[Items from a dataset]
**********

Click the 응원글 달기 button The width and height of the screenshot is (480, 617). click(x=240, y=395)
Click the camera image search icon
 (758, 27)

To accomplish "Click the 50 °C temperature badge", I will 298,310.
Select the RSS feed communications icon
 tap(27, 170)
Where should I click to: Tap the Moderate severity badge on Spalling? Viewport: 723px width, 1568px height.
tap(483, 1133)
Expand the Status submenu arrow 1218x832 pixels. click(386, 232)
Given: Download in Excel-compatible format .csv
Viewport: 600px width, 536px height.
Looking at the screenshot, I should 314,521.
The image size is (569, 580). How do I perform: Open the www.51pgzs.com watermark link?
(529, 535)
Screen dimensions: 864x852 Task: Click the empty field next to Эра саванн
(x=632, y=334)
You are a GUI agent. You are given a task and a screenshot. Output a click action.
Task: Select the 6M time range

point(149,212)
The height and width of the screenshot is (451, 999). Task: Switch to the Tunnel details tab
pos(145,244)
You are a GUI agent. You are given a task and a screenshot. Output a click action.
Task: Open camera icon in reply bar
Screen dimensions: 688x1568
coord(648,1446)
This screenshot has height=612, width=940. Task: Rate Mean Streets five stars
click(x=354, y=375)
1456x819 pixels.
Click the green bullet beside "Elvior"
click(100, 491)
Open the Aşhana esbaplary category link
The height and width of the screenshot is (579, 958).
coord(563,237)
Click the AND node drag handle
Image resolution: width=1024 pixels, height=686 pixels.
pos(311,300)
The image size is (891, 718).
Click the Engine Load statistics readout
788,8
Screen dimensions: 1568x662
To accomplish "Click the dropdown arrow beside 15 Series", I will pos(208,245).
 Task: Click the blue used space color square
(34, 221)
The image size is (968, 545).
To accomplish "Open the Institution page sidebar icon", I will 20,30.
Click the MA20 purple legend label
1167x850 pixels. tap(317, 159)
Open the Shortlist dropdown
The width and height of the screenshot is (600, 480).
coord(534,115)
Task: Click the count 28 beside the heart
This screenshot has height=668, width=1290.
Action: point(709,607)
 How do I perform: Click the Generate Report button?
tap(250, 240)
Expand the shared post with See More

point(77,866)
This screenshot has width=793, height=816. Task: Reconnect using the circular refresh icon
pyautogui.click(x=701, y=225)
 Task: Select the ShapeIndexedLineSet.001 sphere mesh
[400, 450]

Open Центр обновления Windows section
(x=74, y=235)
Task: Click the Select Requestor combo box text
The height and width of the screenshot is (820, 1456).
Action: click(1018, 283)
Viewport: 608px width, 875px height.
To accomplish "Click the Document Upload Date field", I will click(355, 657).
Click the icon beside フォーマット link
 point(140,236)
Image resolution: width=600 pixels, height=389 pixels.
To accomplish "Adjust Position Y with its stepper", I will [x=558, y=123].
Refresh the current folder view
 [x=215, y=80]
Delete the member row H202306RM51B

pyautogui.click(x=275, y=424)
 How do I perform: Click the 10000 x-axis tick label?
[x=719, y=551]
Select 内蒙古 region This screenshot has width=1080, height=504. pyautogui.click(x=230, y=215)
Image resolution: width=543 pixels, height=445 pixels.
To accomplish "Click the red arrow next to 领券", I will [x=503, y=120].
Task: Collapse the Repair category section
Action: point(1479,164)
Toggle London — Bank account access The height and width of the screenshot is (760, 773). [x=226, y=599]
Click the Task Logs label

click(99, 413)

**********

Assigned task —
Please copy only these lines, exactly: the first line of the records through the line containing "Given: Download in", ends included.

Expected output —
Click the 응원글 달기 button The width and height of the screenshot is (480, 617). click(x=240, y=395)
Click the camera image search icon
 (758, 27)

To accomplish "Click the 50 °C temperature badge", I will 298,310.
Select the RSS feed communications icon
 tap(27, 170)
Where should I click to: Tap the Moderate severity badge on Spalling? Viewport: 723px width, 1568px height.
tap(483, 1133)
Expand the Status submenu arrow 1218x832 pixels. click(386, 232)
Given: Download in Excel-compatible format .csv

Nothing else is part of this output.